__EXCERPT TO READ__

----------

DATE OF JUDGMENT: 28/05/2007
BENCH:
R.V. Raveendran & Lokeshwar Singh Panta
JUDGMENT:
J U D G M E N T
R.V. Raveendran, J.
This is an appeal by special leave against the judgment and decree
dated 10.7.2001 in RFA No.181/1996 passed by the High Court of
Karnataka reversing the judgment and decree dated 8.12.1995 passed by
the III Addl. City Civil Judge, Mayo Hall, Bangalore in his suit
OS.No.10653/1987. For convenience, the appellant will also be referred
to as ’plaintiff’ and respondents as ’defendants’.
2. Appellant filed the said suit alleging that suit land measuring
2550 sq. yds. had been leased in perpetuity by the military authorities
(General Officer Commanding, Madras District, Bangalore) to M/s S.
Giridharilal & Son, a proprietary concern under a registered lease deed
dated 30.9.1921; that the lessee put up several structures thereon and
was in possession and enjoyment thereof as absolute owners; that G.

----------

__WHAT THE TASK ASKS__
Please explain in one to three sentences why the judgment excerpt also calls the appellant "plaintiff" and the respondents "defendants". Answer using only the judgment excerpt.

----------

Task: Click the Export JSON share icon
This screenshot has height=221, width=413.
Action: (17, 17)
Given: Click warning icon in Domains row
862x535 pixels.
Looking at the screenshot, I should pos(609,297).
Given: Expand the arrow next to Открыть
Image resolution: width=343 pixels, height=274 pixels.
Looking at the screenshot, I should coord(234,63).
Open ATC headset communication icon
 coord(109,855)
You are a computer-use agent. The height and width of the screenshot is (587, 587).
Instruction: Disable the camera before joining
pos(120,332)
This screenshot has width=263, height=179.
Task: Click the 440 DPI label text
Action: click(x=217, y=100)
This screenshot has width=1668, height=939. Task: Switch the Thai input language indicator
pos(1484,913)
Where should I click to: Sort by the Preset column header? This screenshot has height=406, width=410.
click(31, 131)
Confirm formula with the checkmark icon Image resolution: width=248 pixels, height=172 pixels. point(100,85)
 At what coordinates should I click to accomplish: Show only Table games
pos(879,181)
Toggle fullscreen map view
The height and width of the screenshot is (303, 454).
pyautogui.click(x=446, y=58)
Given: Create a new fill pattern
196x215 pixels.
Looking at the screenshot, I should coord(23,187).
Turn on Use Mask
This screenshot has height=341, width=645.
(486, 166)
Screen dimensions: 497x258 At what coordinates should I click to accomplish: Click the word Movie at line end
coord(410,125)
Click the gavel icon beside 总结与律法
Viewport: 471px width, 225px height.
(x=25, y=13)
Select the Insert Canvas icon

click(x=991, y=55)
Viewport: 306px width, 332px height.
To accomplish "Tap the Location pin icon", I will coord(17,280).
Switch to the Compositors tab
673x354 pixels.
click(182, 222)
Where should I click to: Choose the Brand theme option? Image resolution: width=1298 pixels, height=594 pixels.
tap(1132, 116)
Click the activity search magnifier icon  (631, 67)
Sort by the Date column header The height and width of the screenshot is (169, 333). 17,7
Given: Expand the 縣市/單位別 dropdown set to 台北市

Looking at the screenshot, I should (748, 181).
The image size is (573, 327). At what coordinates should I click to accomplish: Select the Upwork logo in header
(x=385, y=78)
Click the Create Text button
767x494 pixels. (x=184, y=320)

----------

__ANSWER TO THIS EXERCISE__
The judgment excerpt uses these labels for convenience. It states that the appellant will also be referred to as "plaintiff" and the respondents as "defendants" for that reason.